Years later I had occasion to do a TV profile on him and his charming wife and childhood sweetheart, Lize (before their daughters were born) and he was immensely proud to show me the home he had built her on the Silver Lakes golf estate in Pretoria.

He was shy and didn’t really enjoy being in front of the camera but the day provided an apt insight to who he was.

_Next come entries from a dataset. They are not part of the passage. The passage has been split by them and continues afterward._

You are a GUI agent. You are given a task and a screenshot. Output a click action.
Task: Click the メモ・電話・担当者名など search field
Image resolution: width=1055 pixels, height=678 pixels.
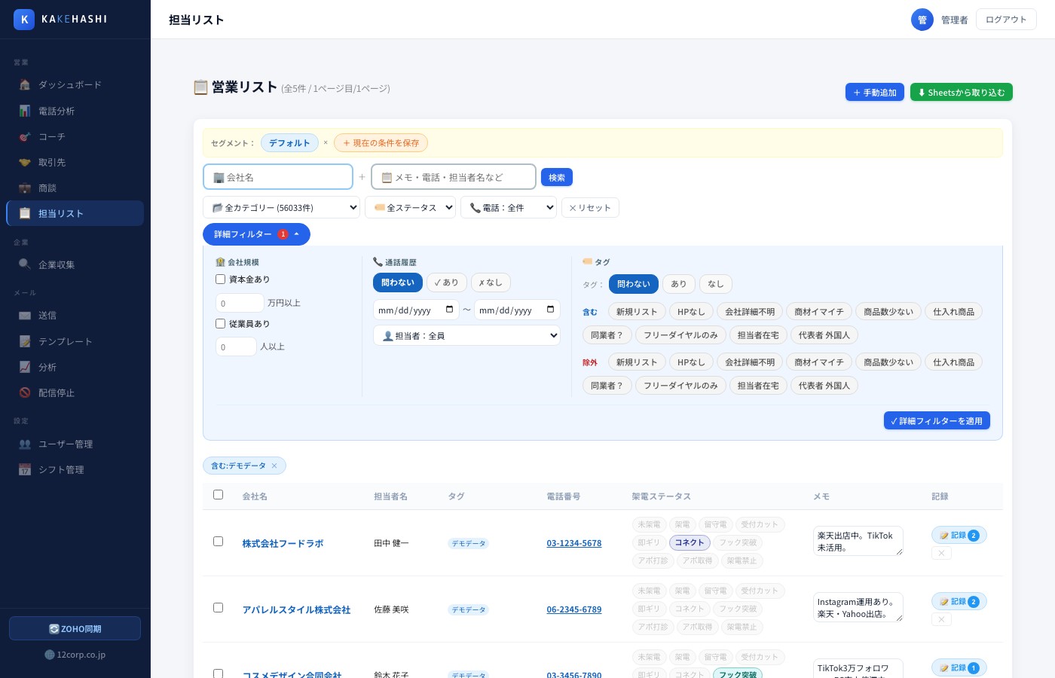[453, 177]
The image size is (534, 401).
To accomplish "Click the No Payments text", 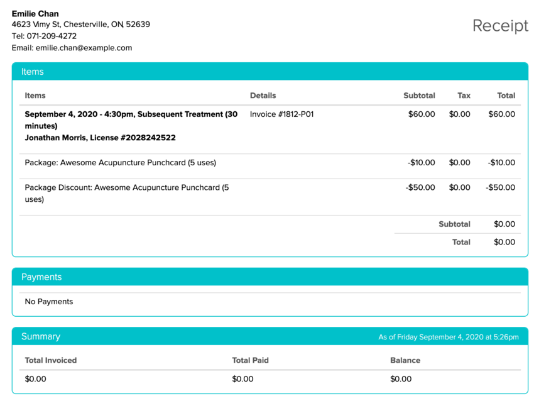I will tap(49, 302).
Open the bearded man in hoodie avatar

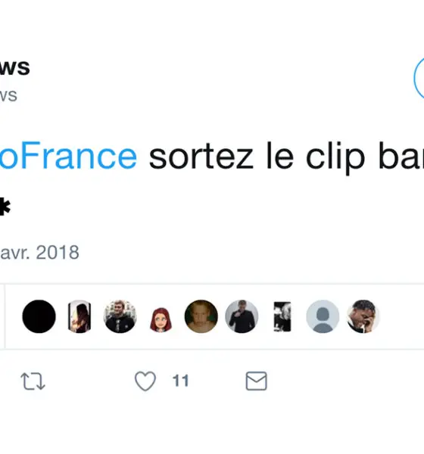(120, 316)
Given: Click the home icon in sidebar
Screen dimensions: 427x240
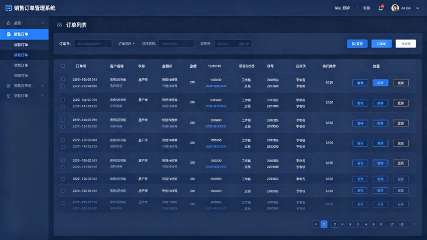Looking at the screenshot, I should [9, 23].
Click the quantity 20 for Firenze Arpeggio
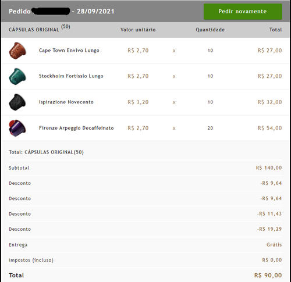Image resolution: width=291 pixels, height=282 pixels. [x=210, y=128]
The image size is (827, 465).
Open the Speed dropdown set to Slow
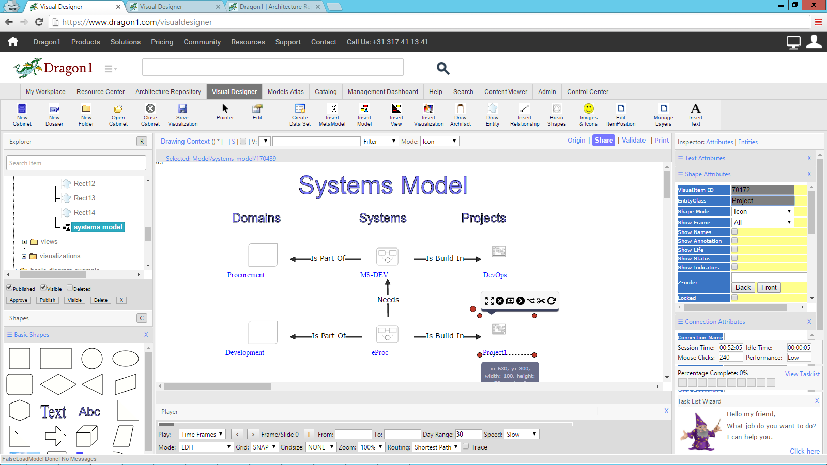point(521,434)
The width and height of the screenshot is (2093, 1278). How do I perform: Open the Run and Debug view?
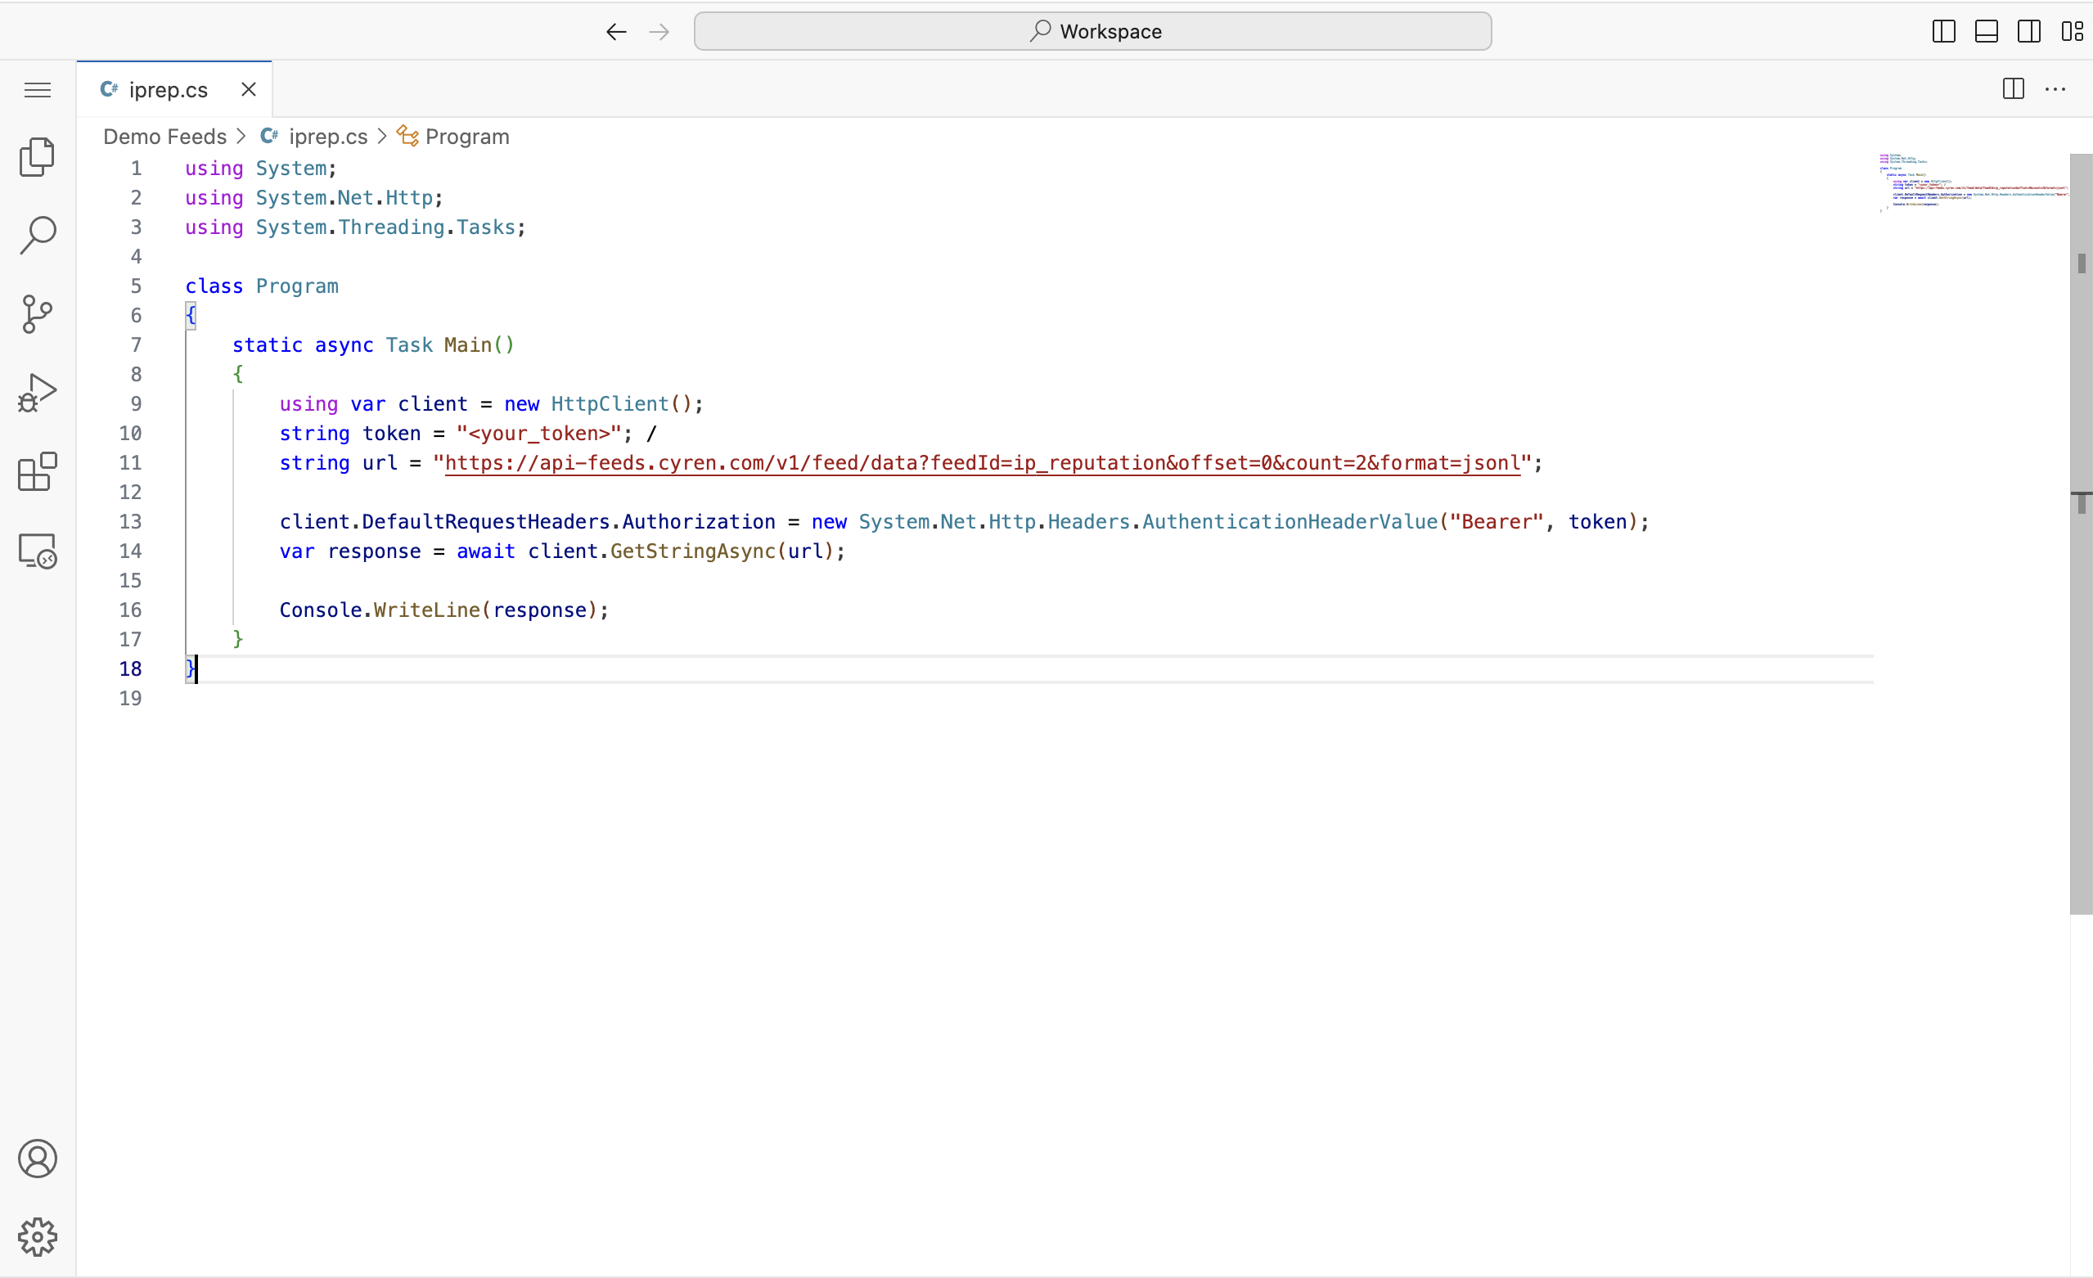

In a cupboard he showed me a collection of all the Springbok jerseys he had ever worn; the shorts, the socks, even the training jerseys and shorts because, as he explained, they were too precious to give away!

During an immense 1995 he was awarded a try by referee Derek Bevan in the “monsoon” semifinal against France in Durban which he admitted might just as easily have been denied (“Sometimes they give them, sometimes they don’t”) but he was adamant that he was robbed of a certain try by Ed Morrison in the Final at Ellis Park.

“There’s just no way it wasn’t a try,” he said. “I had the ball tucked into my chest, Os (du Randt) was shoving me from the right and the other forwards were on my left. When I went over the line I fell on the ball and no-one else got near it,” he explained without a tinge of bitterness.

Sadly after that pinnacle Kruger’s career would be dogged by injury and misfortune.

He had formed a lethal partnership with fellow Free Stater and protégé Andre Venter but suffered a sickening blow when, after scoring a try in the first minute of a Tri-Nations test at Eden Park in Auckland in 1997, he broke a leg while trying to force his way over for another in the 11th minute.

It says much for the esteem in which Kruger was held that when he awoke in hospital early on Sunday morning the first people to visit him were All Black captain Sean Fitzpatrick and their coach John Hart.

He fought his way back to be included in the team that went to the World Cup in 1999, although he was unable to unseat Rassie Erasmus at flank or persuade Nick Mallett that he might be a better option than Bob Skinstad at No8 (Gary Teichmann having been unforgivably left at home), and the following season there was the shock discovery of the malignant tumour that he would fight for 10 years.

What a sad irony that this strong and silent man who served Springbok rugby with such pride, dedication and distinction would be taken down by the stealthy killer that also claimed the life of the man who gave him his nickname.